Common — what to teach

  • Flushing, warmth (very common during IV bolus — warn the patient)
  • Sweating, drowsiness
  • Nausea
  • Mild muscle weakness
  • Burning at IV site

Food & drug interactions

Calcium channel blockers compound hypotension. Neuromuscular blockers prolong paralysis dramatically — the OB nurse must alert anesthesia before delivery if a Mg infusion is running.
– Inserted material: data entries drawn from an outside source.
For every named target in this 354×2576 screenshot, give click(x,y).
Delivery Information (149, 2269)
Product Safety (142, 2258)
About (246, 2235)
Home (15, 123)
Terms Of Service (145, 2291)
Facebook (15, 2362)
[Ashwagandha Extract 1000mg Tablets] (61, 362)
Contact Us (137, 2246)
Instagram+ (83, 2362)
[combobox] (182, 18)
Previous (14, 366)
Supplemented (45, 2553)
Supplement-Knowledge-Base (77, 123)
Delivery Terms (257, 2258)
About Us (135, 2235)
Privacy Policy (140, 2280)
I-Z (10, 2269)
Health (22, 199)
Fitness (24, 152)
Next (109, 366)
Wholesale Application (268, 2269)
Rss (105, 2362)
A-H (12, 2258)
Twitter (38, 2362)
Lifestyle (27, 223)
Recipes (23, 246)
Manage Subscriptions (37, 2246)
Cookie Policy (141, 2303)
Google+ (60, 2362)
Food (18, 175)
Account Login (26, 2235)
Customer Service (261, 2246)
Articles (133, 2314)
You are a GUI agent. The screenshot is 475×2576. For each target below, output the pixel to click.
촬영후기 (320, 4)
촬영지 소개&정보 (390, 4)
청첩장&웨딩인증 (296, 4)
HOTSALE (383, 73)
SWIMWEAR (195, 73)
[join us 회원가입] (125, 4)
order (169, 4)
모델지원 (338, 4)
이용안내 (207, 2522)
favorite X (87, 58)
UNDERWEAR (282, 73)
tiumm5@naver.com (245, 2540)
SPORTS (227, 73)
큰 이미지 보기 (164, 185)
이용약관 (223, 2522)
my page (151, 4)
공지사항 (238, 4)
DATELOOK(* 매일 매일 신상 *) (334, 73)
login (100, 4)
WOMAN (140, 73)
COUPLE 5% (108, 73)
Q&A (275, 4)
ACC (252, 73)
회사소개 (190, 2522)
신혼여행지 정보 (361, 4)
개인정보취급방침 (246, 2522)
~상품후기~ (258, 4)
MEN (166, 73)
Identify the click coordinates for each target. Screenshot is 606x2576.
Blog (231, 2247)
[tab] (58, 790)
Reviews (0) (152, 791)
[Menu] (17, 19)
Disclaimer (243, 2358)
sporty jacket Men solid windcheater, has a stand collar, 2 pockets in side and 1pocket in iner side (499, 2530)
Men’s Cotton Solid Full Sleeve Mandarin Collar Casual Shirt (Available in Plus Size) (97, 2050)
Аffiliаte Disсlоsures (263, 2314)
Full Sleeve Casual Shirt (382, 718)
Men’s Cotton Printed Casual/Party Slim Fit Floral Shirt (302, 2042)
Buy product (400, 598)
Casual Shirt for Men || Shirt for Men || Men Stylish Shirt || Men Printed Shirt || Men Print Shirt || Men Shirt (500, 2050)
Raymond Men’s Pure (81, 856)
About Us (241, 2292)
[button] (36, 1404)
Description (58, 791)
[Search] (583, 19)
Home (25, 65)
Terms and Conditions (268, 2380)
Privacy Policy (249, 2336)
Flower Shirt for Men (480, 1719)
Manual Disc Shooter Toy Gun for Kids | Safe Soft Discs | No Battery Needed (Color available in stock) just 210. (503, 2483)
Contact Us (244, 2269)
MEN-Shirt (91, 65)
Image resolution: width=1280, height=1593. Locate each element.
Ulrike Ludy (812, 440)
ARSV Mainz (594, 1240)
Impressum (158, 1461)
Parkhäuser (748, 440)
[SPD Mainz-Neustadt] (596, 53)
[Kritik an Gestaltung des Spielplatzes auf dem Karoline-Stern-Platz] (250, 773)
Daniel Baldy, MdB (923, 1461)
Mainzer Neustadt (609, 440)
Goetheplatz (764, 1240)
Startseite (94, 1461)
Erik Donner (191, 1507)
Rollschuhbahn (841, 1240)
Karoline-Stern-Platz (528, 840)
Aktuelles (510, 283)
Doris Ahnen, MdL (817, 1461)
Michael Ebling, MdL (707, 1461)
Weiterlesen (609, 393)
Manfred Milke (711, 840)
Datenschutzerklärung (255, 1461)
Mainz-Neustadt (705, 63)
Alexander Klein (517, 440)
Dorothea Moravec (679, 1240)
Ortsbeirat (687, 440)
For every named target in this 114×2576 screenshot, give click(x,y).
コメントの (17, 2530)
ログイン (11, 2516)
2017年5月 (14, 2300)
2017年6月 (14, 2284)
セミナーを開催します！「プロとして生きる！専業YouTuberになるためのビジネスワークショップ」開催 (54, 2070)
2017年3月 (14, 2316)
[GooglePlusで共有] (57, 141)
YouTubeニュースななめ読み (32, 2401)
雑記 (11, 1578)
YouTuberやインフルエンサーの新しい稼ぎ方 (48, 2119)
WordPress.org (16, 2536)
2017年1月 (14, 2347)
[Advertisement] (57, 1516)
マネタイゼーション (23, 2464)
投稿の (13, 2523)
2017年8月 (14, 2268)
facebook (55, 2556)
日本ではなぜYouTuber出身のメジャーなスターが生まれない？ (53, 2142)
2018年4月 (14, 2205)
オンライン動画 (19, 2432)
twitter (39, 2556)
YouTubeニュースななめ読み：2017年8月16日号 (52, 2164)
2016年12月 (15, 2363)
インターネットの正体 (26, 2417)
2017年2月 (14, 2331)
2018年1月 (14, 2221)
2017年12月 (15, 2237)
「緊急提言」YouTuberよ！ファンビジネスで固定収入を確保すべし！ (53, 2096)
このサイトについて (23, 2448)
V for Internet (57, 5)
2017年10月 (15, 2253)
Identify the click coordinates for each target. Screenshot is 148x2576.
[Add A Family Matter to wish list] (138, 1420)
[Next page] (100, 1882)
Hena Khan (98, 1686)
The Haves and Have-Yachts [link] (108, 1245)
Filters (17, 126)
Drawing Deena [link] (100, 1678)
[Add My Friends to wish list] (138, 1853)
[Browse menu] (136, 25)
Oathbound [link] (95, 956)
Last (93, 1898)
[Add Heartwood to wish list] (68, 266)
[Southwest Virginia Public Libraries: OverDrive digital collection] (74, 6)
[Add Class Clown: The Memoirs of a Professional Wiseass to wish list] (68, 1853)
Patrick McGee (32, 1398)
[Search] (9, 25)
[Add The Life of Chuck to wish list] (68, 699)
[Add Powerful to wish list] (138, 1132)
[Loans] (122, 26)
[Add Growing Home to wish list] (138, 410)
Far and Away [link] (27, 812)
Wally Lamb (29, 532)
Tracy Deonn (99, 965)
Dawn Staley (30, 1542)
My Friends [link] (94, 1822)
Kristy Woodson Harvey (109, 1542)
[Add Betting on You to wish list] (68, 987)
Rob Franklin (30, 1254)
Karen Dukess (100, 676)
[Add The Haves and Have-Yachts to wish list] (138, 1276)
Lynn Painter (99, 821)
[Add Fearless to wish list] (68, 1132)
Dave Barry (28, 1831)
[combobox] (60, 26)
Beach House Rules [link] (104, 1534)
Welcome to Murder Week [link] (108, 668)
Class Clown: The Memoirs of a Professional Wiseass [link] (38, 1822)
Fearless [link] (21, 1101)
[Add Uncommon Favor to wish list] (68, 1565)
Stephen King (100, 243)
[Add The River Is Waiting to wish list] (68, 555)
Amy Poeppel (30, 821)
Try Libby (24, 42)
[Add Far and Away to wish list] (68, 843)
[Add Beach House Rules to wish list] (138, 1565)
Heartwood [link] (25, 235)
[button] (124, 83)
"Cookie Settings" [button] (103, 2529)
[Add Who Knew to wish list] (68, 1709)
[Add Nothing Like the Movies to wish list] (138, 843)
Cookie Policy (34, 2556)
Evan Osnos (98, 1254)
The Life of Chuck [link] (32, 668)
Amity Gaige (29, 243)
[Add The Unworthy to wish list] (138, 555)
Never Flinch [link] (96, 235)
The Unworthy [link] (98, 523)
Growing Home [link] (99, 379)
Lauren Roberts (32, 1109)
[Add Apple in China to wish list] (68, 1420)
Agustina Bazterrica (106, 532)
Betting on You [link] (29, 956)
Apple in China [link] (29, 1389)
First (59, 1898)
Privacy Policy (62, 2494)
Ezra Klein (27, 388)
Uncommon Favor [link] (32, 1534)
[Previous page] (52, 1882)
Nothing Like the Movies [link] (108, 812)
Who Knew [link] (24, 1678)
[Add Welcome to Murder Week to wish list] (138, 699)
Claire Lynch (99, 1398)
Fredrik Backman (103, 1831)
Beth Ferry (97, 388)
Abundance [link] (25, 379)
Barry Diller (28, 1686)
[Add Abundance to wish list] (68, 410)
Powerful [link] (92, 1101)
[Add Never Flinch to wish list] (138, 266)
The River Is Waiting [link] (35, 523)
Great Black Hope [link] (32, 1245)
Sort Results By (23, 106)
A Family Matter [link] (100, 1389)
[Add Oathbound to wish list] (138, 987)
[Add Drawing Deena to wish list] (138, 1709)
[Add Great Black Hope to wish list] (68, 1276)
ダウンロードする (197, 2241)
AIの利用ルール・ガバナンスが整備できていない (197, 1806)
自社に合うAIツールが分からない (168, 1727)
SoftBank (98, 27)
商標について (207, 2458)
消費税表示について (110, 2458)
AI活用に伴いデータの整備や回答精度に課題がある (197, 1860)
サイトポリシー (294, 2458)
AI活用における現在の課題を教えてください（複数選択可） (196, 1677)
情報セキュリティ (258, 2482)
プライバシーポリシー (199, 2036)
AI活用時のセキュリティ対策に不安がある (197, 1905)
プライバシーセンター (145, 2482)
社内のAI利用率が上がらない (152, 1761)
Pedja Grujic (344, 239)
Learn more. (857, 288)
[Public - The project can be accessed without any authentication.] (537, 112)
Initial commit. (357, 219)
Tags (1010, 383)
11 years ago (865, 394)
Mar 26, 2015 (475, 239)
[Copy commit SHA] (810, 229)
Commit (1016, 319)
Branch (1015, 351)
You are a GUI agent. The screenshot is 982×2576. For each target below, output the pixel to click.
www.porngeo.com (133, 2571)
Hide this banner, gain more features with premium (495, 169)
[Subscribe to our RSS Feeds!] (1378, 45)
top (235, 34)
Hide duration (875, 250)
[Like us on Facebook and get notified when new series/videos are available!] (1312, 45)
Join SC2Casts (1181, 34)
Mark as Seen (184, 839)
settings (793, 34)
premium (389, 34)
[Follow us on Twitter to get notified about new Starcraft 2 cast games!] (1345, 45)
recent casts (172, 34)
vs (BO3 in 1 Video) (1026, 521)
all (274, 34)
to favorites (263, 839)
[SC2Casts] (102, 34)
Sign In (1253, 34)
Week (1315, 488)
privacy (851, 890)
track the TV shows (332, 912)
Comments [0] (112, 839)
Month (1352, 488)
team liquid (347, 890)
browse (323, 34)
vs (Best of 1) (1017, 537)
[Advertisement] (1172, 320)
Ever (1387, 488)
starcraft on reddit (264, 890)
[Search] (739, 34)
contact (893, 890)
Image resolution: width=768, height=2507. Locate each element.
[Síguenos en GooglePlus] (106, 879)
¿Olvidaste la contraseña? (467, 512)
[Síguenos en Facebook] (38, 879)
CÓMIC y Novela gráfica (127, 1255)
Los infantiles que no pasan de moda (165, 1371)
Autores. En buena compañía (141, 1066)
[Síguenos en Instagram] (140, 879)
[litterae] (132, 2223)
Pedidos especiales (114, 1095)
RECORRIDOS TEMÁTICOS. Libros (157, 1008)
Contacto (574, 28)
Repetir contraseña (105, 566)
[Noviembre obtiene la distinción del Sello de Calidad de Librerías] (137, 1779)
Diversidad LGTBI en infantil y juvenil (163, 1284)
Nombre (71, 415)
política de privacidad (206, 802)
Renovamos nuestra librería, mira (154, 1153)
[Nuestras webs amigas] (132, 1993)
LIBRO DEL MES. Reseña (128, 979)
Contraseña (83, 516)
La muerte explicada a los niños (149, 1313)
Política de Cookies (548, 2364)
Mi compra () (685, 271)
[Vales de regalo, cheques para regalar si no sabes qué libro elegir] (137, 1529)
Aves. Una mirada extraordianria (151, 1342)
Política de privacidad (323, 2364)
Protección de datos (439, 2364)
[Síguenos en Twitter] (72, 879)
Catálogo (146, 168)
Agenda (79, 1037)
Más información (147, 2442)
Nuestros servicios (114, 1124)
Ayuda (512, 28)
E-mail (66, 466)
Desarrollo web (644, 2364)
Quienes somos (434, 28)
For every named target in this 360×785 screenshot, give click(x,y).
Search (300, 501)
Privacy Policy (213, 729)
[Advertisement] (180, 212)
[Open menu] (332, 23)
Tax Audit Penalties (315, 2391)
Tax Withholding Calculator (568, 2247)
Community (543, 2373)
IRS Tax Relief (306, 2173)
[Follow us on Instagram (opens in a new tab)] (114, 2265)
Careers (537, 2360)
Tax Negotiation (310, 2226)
Aminoglycosides plus magnesium can cause synergistic neuromuscular blockade.

Nursing implications

Assessment, monitoring, patient teaching

  • Monitor on a Mg sulfate protocol: deep tendon reflexes (DTRs) every 1–2 hours, RR (≥ 12), urine output (≥ 30 mL/hr — magnesium is renally cleared and accumulates in oliguria), and serum Mg level per protocol
  • Have CALCIUM GLUCONATE (or calcium chloride) at the bedside as the antidote — 1 g IV slowly for severe toxicity
  • Loading dose: typical OB load 4–6 g IV over 15–20 min, then 1–2 g/hr maintenance — always via infusion pump, never gravity
  • Two-nurse independent verification of pump settings
  • Monitor fetal heart rate continuously in OB use; alert the team to any decrease in FHR variability
  • Strict I&O — oliguria is the most common driver of toxicity
  • Have intubation equipment available for severe pre-eclampsia/eclampsia

When to hold / contraindications

  • Loss of deep tendon reflexes
  • RR < 12
  • Urine output < 30 mL/hr (magnesium accumulates)
  • Serum Mg level above protocol target
  • Heart block or significant bradycardia
  • Myasthenia gravis (relative contraindication)

Memory anchor

Magnesium toxicity goes in this order: "DTRs gone → RR down → BP crash → arrest." Antidote is CALCIUM GLUCONATE at the bedside. Watch the urine output.

Reminder: Drug cards are study aids, not clinical guidance. Always cross-check doses, holds, and contraindications with your facility's formulary and your clinical instructors before patient care.